*Task goal*. Report how many lines of the material below contain the word "section". Case counts, and only the number should be given.

[Items listed in a dataset]
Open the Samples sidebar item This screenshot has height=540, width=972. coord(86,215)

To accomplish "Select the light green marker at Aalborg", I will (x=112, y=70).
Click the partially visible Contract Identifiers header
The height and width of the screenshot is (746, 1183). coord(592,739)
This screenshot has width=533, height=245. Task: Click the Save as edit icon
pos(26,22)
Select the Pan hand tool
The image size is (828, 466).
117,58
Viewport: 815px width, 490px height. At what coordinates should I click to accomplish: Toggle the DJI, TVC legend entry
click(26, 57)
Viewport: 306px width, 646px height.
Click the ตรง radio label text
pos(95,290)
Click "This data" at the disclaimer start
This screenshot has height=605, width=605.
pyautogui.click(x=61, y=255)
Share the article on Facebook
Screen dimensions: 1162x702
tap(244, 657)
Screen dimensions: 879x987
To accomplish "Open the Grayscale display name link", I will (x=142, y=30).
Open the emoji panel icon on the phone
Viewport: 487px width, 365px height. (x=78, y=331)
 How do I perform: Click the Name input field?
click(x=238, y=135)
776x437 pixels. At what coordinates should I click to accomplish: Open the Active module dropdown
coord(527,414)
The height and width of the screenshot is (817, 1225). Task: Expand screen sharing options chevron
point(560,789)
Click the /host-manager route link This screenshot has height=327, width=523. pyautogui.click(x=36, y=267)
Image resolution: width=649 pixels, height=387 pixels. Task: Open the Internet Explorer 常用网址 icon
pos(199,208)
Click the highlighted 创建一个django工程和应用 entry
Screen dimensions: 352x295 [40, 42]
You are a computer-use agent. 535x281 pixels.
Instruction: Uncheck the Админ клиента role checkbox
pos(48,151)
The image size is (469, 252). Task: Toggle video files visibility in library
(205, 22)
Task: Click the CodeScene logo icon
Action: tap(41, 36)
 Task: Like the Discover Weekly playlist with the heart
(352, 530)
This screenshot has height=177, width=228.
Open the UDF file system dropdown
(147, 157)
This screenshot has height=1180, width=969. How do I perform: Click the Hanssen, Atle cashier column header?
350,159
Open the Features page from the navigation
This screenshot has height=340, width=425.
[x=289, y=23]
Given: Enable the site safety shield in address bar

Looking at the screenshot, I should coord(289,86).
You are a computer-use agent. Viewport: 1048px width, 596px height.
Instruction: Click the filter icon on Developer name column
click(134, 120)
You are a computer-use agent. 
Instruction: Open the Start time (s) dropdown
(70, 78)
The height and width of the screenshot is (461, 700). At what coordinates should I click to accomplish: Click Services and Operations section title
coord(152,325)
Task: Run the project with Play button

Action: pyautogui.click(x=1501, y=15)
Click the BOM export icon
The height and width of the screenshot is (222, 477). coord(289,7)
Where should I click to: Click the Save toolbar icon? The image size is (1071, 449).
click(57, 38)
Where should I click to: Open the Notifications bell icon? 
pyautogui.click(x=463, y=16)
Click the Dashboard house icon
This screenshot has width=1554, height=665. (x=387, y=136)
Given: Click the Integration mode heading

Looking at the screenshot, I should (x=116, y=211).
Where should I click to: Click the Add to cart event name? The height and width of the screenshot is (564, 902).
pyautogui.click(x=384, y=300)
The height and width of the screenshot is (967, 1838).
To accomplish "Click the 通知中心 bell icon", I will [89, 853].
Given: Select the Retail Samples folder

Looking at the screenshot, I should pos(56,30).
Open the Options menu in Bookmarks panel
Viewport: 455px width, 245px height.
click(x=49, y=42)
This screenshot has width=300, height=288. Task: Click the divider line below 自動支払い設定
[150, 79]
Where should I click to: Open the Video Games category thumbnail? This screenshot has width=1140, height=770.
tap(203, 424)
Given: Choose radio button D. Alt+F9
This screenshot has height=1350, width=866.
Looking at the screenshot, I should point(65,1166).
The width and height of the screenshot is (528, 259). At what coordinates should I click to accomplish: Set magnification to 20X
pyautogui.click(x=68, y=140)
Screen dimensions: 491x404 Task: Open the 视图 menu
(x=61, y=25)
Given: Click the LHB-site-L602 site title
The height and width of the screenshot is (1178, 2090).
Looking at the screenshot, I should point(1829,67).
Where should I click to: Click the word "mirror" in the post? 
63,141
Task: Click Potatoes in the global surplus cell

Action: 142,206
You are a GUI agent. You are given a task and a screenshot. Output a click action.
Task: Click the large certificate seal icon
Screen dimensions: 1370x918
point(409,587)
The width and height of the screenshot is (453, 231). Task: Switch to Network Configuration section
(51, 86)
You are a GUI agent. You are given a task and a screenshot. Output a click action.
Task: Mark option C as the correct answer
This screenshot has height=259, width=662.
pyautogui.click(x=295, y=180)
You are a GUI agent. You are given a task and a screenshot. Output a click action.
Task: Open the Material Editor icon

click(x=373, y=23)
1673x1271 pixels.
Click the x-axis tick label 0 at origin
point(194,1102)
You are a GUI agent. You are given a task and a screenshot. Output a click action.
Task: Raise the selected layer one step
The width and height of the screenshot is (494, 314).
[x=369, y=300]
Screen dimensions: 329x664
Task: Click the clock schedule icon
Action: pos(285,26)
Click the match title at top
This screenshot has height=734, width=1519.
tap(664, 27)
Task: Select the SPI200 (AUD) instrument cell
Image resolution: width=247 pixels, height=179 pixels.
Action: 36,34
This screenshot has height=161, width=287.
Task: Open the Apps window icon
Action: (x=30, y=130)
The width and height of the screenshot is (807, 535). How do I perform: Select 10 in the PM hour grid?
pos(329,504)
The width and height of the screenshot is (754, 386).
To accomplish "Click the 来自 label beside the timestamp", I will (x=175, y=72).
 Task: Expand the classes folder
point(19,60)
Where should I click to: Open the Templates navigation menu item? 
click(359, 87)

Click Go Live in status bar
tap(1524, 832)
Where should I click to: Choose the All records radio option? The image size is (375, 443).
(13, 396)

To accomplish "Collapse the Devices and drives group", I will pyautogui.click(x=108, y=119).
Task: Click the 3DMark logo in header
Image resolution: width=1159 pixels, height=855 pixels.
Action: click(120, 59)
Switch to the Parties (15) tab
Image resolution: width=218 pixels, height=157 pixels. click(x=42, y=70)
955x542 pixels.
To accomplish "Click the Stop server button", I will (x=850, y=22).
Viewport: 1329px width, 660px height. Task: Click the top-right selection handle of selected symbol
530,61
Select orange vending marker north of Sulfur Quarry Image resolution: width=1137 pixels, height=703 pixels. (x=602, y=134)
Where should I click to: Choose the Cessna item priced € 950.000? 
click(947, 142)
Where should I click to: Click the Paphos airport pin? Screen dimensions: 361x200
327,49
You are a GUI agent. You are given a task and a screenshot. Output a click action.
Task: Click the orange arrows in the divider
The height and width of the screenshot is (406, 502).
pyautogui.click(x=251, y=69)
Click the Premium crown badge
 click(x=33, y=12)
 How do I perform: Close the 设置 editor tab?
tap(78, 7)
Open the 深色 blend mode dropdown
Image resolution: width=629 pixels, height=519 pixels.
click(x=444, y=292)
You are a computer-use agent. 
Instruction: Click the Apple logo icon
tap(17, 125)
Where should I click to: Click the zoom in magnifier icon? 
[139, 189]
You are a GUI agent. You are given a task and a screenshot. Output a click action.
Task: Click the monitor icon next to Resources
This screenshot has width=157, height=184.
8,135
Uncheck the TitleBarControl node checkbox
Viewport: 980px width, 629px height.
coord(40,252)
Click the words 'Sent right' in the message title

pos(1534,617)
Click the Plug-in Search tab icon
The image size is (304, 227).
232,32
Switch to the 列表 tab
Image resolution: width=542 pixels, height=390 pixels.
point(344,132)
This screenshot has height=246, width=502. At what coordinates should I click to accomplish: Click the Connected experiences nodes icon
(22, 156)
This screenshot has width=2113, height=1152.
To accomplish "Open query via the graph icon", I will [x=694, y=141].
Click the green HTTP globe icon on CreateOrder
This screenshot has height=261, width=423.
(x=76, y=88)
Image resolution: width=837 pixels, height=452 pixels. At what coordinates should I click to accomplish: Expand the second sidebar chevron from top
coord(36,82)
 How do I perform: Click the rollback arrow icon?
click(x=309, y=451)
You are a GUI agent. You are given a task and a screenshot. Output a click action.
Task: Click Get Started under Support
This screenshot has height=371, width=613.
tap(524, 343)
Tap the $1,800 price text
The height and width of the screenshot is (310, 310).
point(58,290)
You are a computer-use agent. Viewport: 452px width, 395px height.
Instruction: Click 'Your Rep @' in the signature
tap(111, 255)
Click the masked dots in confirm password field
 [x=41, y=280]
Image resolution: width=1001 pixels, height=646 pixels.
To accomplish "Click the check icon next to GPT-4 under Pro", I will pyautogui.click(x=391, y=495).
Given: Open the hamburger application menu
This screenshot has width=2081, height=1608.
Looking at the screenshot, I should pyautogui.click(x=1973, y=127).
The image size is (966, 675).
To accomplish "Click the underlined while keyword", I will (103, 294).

*Solved problem*. 2